- _Work instruction_
Which lines in the material below contain the word "This"? Copy each of them.

- _Supplied data_
*** Block opens ***
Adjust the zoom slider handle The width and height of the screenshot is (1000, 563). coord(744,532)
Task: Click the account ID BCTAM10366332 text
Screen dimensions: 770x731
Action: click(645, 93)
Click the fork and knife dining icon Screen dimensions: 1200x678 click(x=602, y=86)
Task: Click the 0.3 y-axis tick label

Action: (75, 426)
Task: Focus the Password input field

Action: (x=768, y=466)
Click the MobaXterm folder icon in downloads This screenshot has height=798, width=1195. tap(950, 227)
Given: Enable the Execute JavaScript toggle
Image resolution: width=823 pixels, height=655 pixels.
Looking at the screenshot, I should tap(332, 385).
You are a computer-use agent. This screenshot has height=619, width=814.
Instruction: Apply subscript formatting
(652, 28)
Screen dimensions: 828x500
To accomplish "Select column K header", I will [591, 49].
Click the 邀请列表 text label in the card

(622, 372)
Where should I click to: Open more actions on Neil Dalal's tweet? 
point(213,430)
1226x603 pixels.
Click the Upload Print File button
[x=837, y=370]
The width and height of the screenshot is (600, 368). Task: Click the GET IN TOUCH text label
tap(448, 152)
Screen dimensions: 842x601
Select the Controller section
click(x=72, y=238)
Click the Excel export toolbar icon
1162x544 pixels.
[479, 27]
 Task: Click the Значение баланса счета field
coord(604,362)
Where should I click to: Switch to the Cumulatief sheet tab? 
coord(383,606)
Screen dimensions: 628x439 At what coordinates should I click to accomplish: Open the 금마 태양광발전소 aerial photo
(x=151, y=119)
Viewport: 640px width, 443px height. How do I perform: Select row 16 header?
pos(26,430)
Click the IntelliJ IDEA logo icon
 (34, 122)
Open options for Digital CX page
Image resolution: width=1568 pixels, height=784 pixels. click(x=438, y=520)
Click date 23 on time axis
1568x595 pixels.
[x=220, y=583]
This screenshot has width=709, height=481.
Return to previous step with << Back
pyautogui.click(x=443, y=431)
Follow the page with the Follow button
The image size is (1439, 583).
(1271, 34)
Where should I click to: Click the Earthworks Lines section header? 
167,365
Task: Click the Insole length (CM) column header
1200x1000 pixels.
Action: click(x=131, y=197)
*** Block closes ***
- _Answer space_
Click the MobaXterm folder icon in downloads This screenshot has height=798, width=1195. tap(950, 227)
You are a computer-use agent. This screenshot has height=619, width=814.
This screenshot has width=709, height=481.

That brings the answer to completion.